The volte-face came after a lengthy tirade from Epic at the end of last week. The company stated that its Epic Games Store notarization had been twice rejected by Apple amid claims that the company’s “Install” button looked a bit too much like Apple’s “Get” button and the in-app purchases label was too close to Apple’s own.

Epic Games said: “Apple’s rejection is arbitrary, obstructive, and in violation of the DMA, and we’ve shared our concerns with the European Commission.”

The European Commission recently launched a fresh probe into the fees and terms that Apple imposes on developers as part of its efforts to comply with the European Digital Markets Act (DMA).

If Apple fails to comply with the DMA, it could face fines of up to 10 percent of its global annual revenue.

However, the situation is murky. While Epic Games was quick to boast that its store notarization submission had now been accepted, it took issue with claims that Apple still wanted it to change its user interface in a future version, presumably to deal with those pesky buttons.

“Epic is disputing this,” it said.

The Register contacted Apple to check if this was indeed the case, but we have yet to receive a response.
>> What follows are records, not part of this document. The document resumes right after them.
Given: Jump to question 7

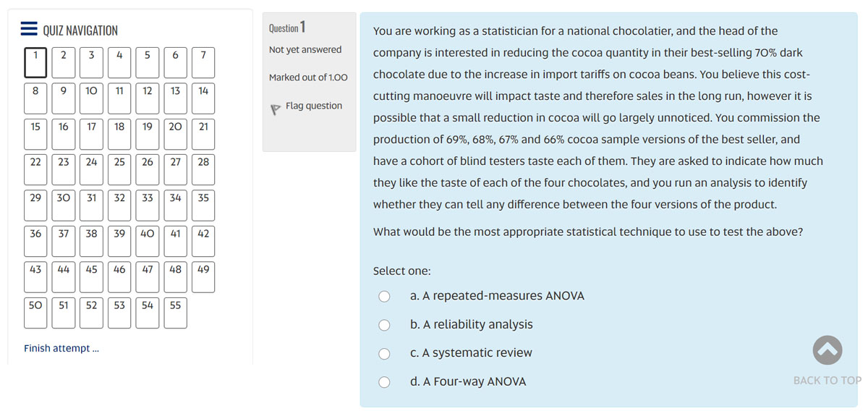Looking at the screenshot, I should pyautogui.click(x=203, y=62).
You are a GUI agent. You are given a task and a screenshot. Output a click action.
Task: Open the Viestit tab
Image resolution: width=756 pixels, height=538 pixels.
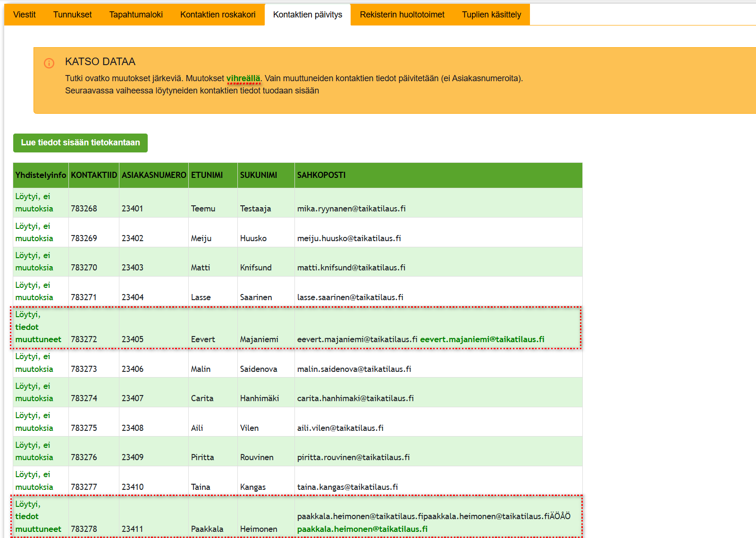point(25,15)
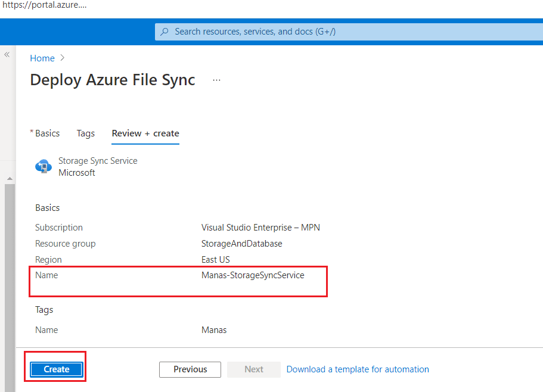Click the grey vertical scrollbar thumb

[x=10, y=286]
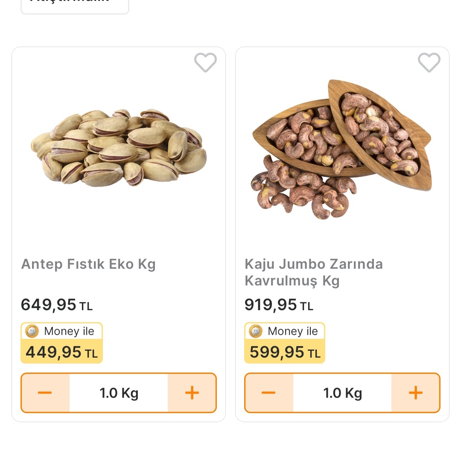The height and width of the screenshot is (476, 461).
Task: Click Money coin icon on Kaju Jumbo card
Action: click(x=256, y=331)
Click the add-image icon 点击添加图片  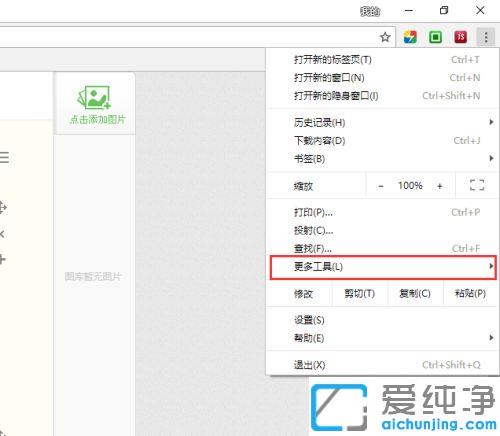(x=95, y=104)
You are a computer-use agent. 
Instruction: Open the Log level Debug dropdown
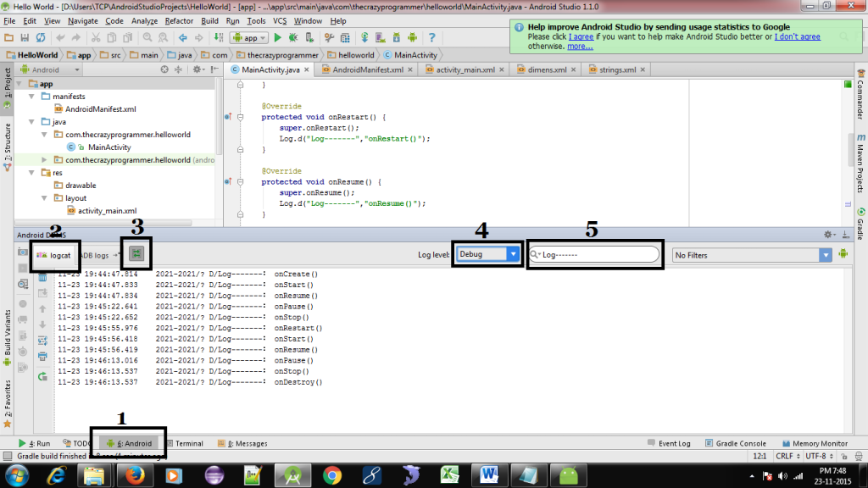[x=487, y=254]
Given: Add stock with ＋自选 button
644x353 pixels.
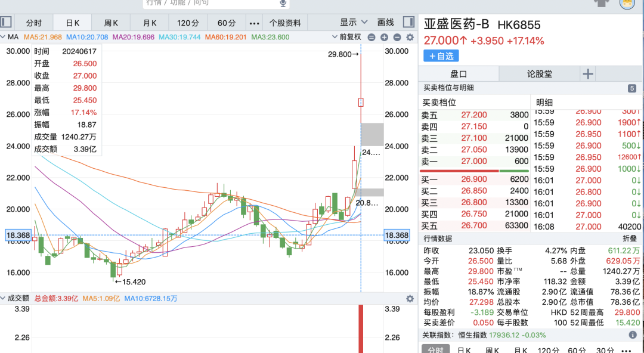Looking at the screenshot, I should (441, 56).
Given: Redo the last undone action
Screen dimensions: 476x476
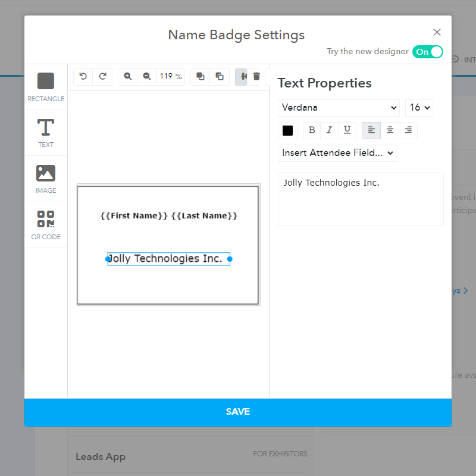Looking at the screenshot, I should click(x=102, y=77).
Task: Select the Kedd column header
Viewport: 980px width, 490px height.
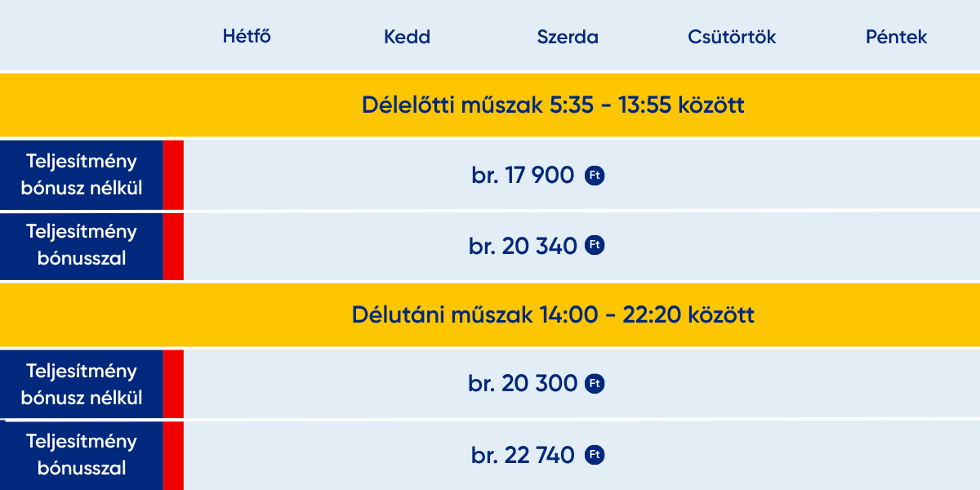Action: [x=407, y=37]
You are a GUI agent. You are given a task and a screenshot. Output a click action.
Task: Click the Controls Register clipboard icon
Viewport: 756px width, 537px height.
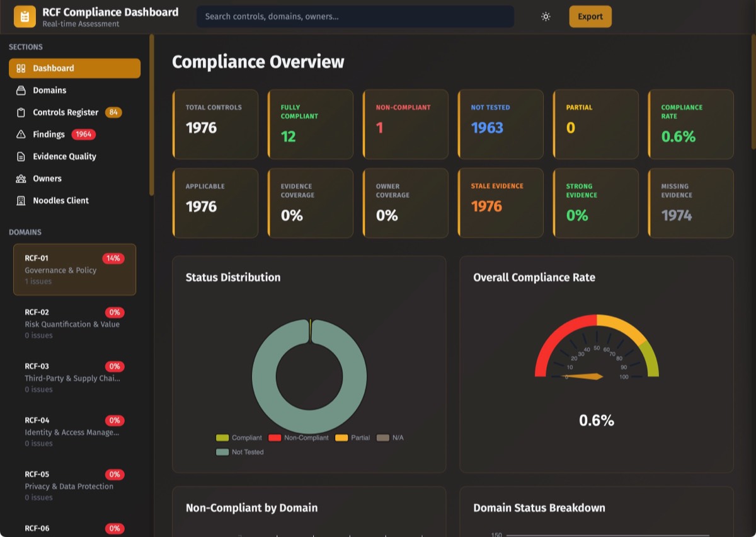21,113
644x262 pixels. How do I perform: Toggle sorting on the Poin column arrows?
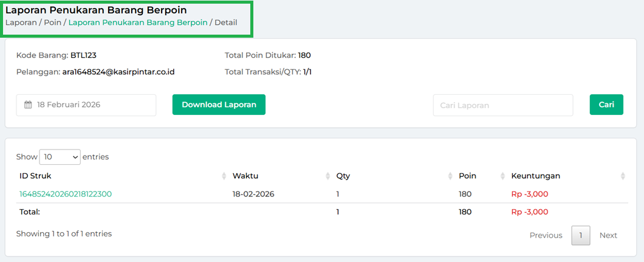coord(502,176)
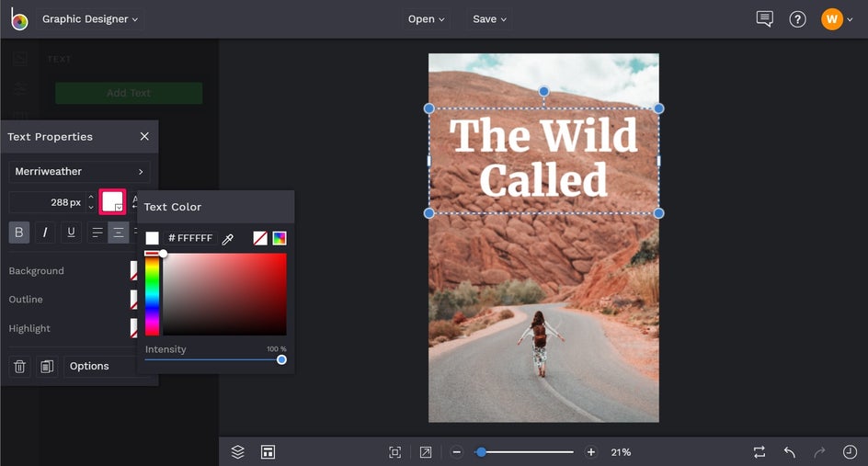Click the Intensity slider handle
This screenshot has height=466, width=868.
pos(281,359)
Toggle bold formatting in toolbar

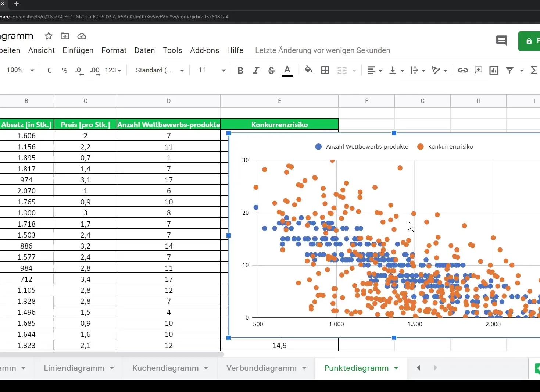(240, 70)
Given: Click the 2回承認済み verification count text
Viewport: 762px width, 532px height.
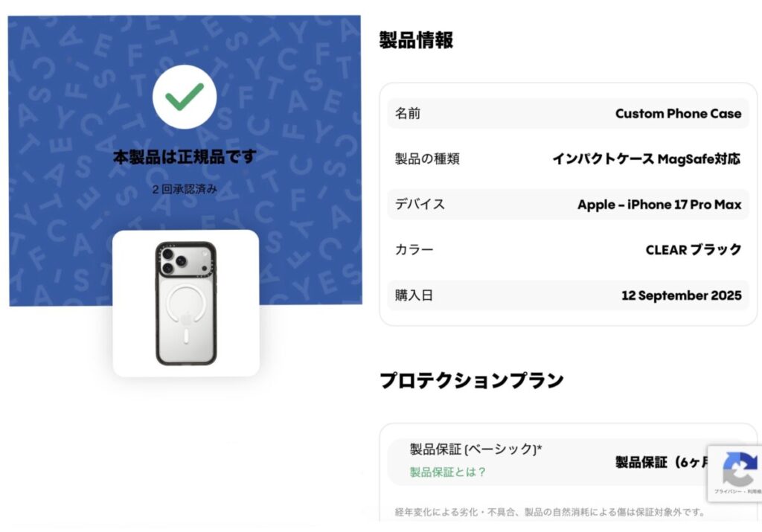Looking at the screenshot, I should click(185, 189).
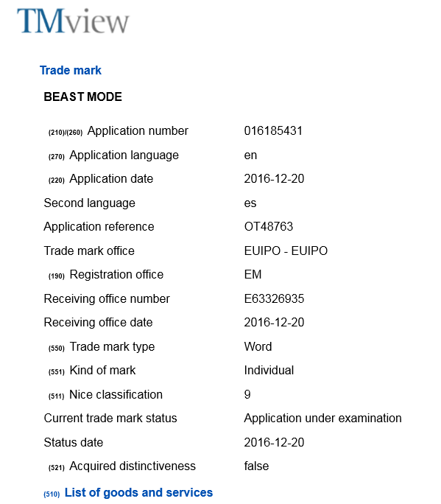Click the (510) code label

click(52, 494)
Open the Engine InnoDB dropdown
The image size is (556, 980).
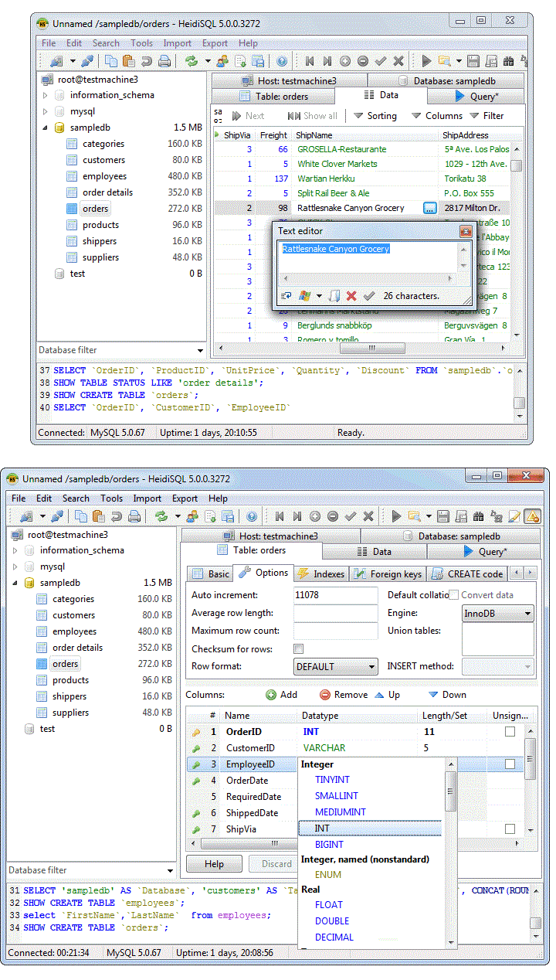(498, 614)
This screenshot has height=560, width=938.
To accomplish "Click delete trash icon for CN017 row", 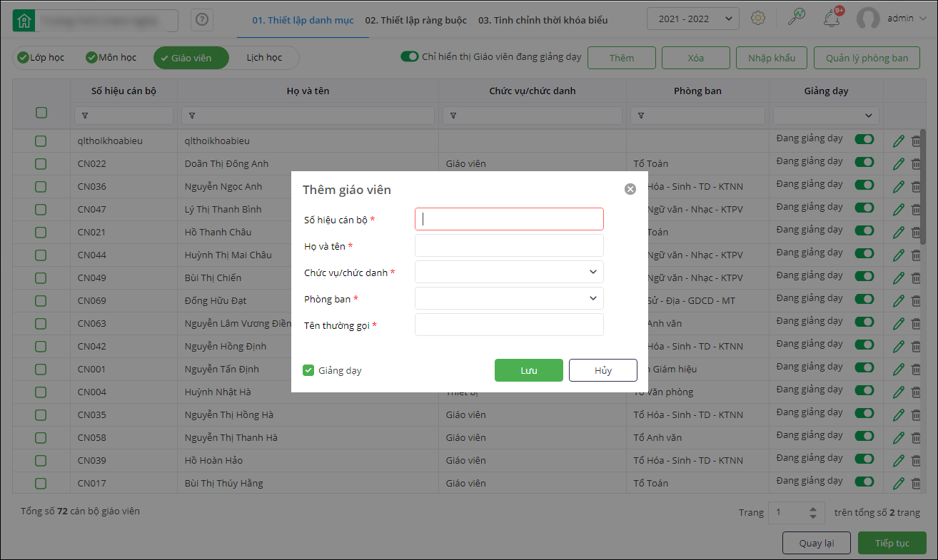I will (916, 484).
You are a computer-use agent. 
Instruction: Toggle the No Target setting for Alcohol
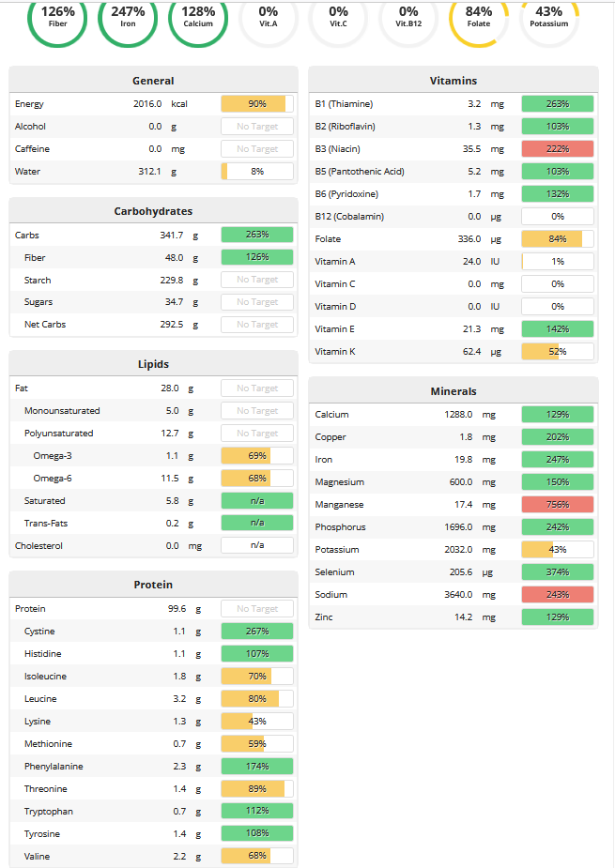(256, 126)
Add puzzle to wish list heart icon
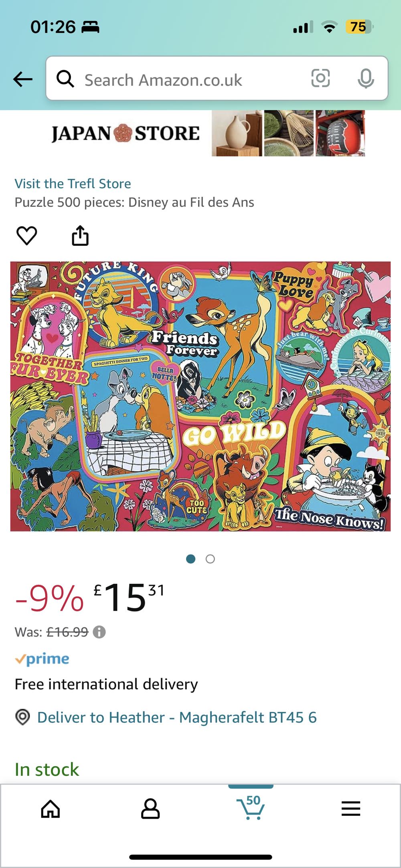The width and height of the screenshot is (401, 868). (x=27, y=235)
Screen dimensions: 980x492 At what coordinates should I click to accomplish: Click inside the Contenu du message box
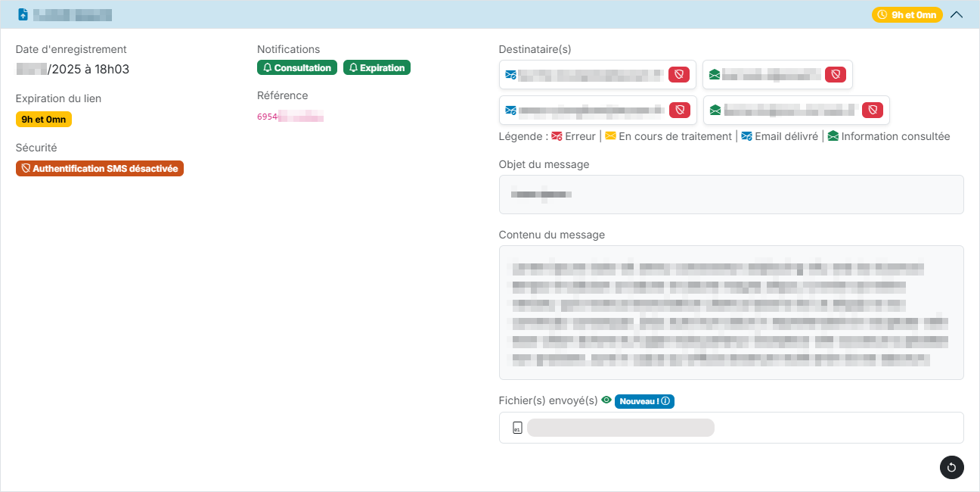point(730,312)
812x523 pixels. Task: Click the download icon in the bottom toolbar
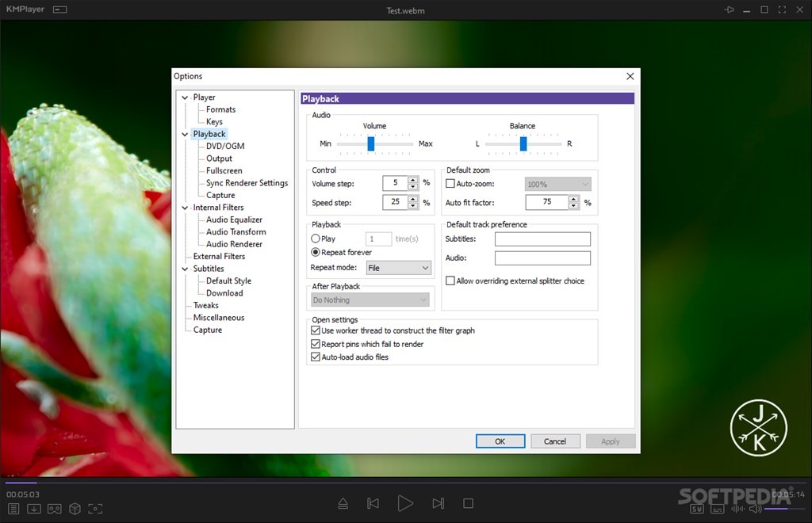pos(33,509)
Epic Games founder and CEO Tim Sweeney described the situation as “absurd,” saying: “Apple is now telling reporters that this approval is temporary and are demanding we change the buttons in the next version – which would make our store less standard and harder to use. We’ll fight this.”

It is unclear where button shapes could become an issue in the notarization process. Apple’s guidelines state: “Through a combination of automated checks and human review, Notarization will help ensure apps are free of known malware, viruses, or other security threats, function as promised, and don’t expose users to egregious fraud.”

We asked Epic if we could take a look at its store on iOS to understand the issue better, but the company has yet to respond.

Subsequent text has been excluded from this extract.